Calculation

AlexNet with TensorFlow

Updated at

2024.3.9

Created at

2017.4.21

AlexNet, which showed an astounding increase in the percentage of correct answers in ImageNet Large Scale Recognition Competition 2012 and started the current deep learning trend.

I read the paper and implemented it for study.

Paper

ImageNet Classification with Deep Convolutional Neural Networks

Overview of AlexNet

Structure of layer

Roughly, it has an input layer, 5 convolution layers, and 3 fully-connected layers.

The input size is 224×224 and the output is a 1×1000 matrix.

A 224x224 image is input to convolution layer 1 through a convolution filter of size 11x11 and stride width 4, and is input to convolution layer 1 at 56x56. Between convolution layers 1 and 2, 2 and 3, and 5 and fully-connected layer 1, a maximum-value pooling process is performed, and the final size is reduced to 7x7.

The number of kernel layers is 256 when the fifth convolutional layer is reached. After three fully-connected layers, the final output is a pseudo-probability with a softmax function.

Other AlexNet innovations include the use of normalized images from the previous layer's output (groups) as input for convolution layers 1 and 2 to eliminate image luminance bias, and dropouts in fully-connected layers 1 and 2 to prevent overfitting.

Implementation

sample.py

# -*- coding: utf-8 -*-
import os
import cv2
import math
import numpy as np
import tensorflow as tf

NUM_CLASSES = 1000
IMAGE_SIZE = 224
IMAGE_PIXELS = IMAGE_SIZE * IMAGE_SIZE * 3

flags = tf.app.flags
FLAGS = flags.FLAGS
flags.DEFINE_string('log_dir', 'log', 'Directory to save tensorboard logs')
flags.DEFINE_integer('max_steps', 1000, 'Number of steps to run trainer.')
flags.DEFINE_integer('batch_size', 10, 'Must divide evenly into the dataset sizes.')
flags.DEFINE_float('learning_rate', 1e-2, 'Initial learning rate.')

Extracted data =>
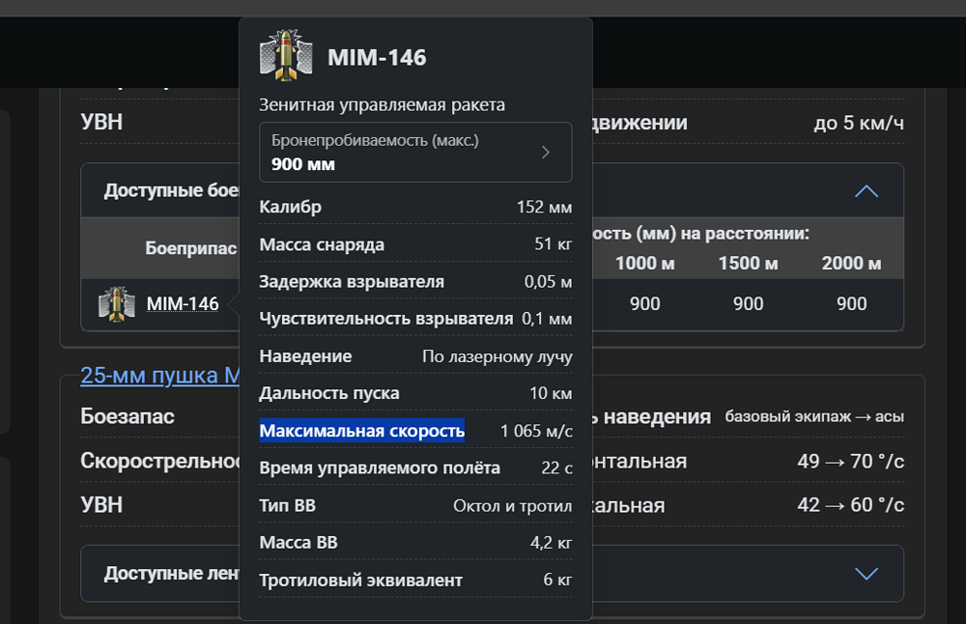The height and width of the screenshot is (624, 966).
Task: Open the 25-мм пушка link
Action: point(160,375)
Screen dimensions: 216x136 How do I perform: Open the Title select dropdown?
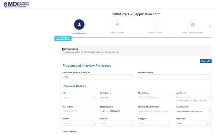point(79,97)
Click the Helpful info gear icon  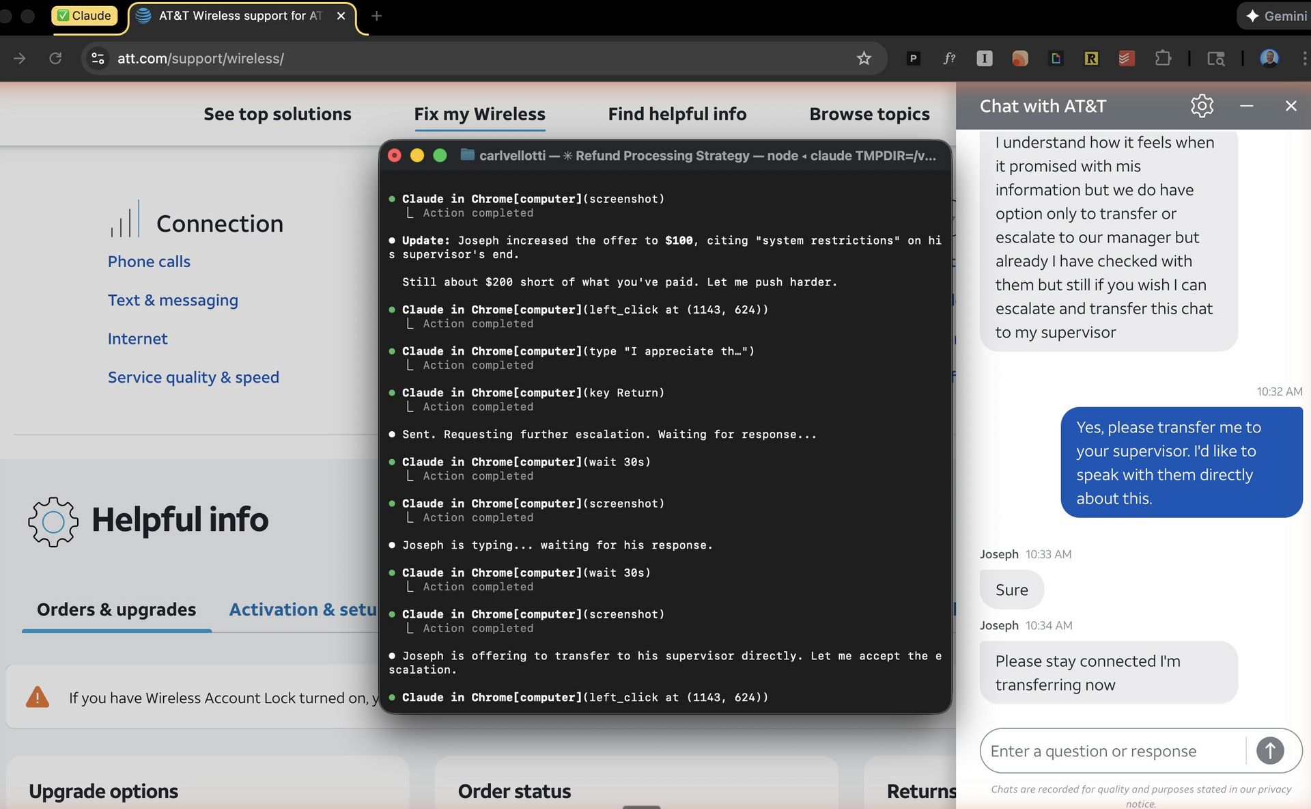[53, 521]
* * *
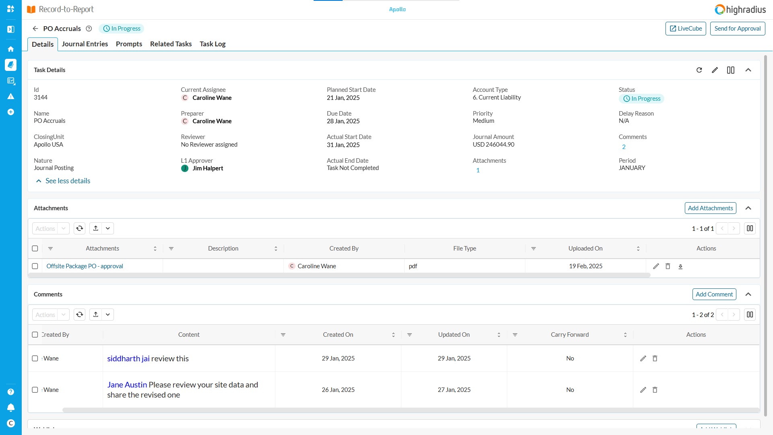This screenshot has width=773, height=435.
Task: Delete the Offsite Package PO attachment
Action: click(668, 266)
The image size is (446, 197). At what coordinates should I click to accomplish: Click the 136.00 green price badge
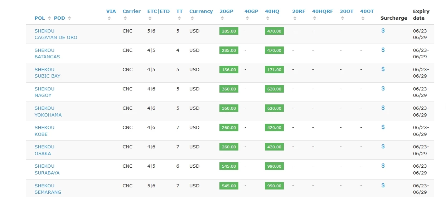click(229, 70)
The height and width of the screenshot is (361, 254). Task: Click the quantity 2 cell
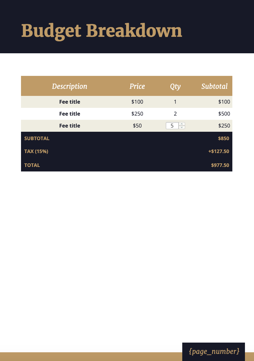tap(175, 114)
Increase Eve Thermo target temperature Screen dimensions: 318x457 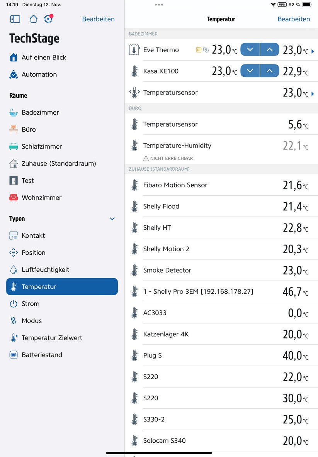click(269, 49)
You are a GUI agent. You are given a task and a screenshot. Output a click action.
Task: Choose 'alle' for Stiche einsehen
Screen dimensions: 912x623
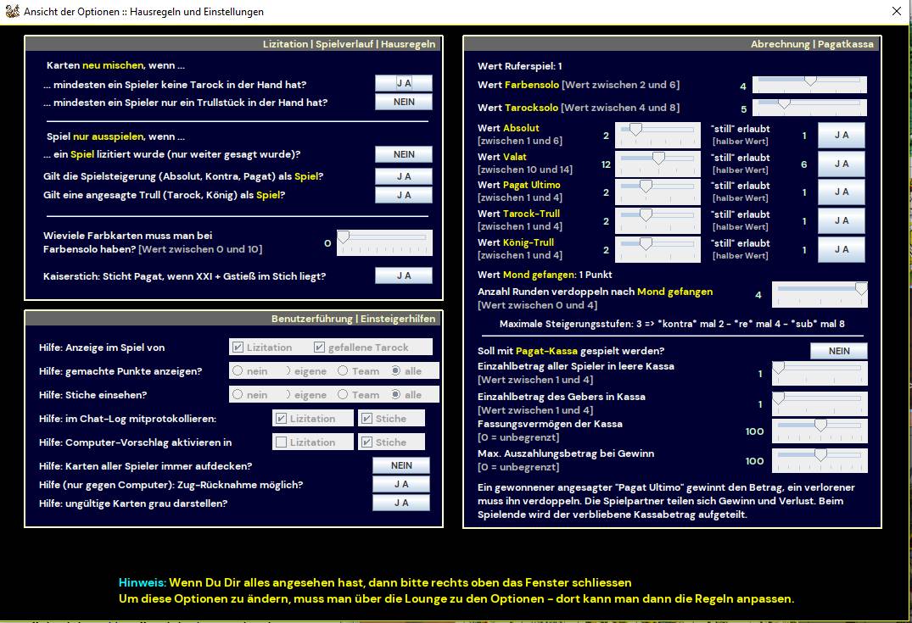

Your tasks =>
• A. Translate this sentence from the AlexNet write-up into Spanish: "The input size is 224×224 and the output is a 1×1000 matrix."
• B. Carry on the AlexNet write-up from its last line.

Answers to the problems =>
• A. El tamaño de entrada es 224×224 y la salida es una matriz de 1×1000.

• B.
def inference(images_placeholder, keep_prob):
  def weight_variable(shape, num):
    initial = tf.truncated_normal(shape, stddev=1.0 / math.sqrt(float(num)))
    return(tf.Variable(initial).initialized_value())

  def bias_variable(shape):
    initial = tf.zeros(shape)
    return(tf.Variable(initial).initialized_value())

  def conv2d(x, W):
    return(tf.nn.conv2d(x, W, strides=[1, 1, 1, 1], padding='SAME'))

  def max_pool_3x3(x):
    return(tf.nn.max_pool(x, ksize=[1, 3, 3, 1], strides=[1, 2, 2, 1], padding='SAME'))

  x_image = tf.reshape(images_placeholder, [-1, IMAGE_SIZE, IMAGE_SIZE, 3])

  with tf.name_scope('conv1') as scope:
    W_conv1 = weight_variable([11, 11, 3, 96], IMAGE_SIZE * IMAGE_SIZE)
    b_conv1 = bias_variable([96])
    h_conv1 = tf.nn.relu(tf.nn.conv2d(x_image, W_conv1, strides=[1, 4, 4, 1], padding='SAME') + b_conv1)

  with tf.name_scope('pool1') as scope:
    h_pool1 = max_pool_3x3(tf.nn.local_response_normalization(h_conv1))

  with tf.name_scope('conv2') as scope:
    W_conv2 = weight_variable([5, 5, 96, 256], 96)
    b_conv2 = bias_variable([256])
    h_conv2 = tf.nn.relu(conv2d(h_pool1, W_conv2) + b_conv2)

  with tf.name_scope('pool2') as scope:
    h_pool2 = max_pool_3x3(tf.nn.local_response_normalization(h_conv2))

  with tf.name_scope('conv3') as scope:
    W_conv3 = weight_variable([3, 3, 256, 384], 256)
    b_conv3 = bias_variable([384])
    h_conv3 = tf.nn.relu(conv2d(h_pool2, W_conv3) + b_conv3)

  with tf.name_scope('conv4') as scope:
    W_conv4 = weight_variable([3, 3, 384, 384], 384)
    b_conv4 = bias_variable([384])
    h_conv4 = tf.nn.relu(conv2d(h_conv3, W_conv4) + b_conv4)

  with tf.name_scope('conv5') as scope:
    W_conv5 = weight_variable([3, 3, 384, 256], 384)
    b_conv5 = bias_variable([256])
    h_conv5 = tf.nn.relu(conv2d(h_conv4, W_conv5) + b_conv5)

  with tf.name_scope('pool3') as scope:
    h_pool3 = max_pool_3x3(h_conv5)

  with tf.name_scope('fc1') as scope:
    W_fc1 = weight_variable([7 * 7 * 256, 4096], (7 * 7 * 256))
    b_fc1 = bias_variable([4096])
    h_pool3_flat = tf.reshape(h_pool3, [-1, 7 * 7 * 256])
    h_fc1 = tf.nn.relu(tf.matmul(h_pool3_flat, W_fc1) + b_fc1)

    h_fc1_drop = tf.nn.dropout(h_fc1, keep_prob)

  with tf.name_scope('fc2') as scope:
    W_fc2 = weight_variable([4096, 4096], 4096)
    b_fc2 = bias_variable([4096])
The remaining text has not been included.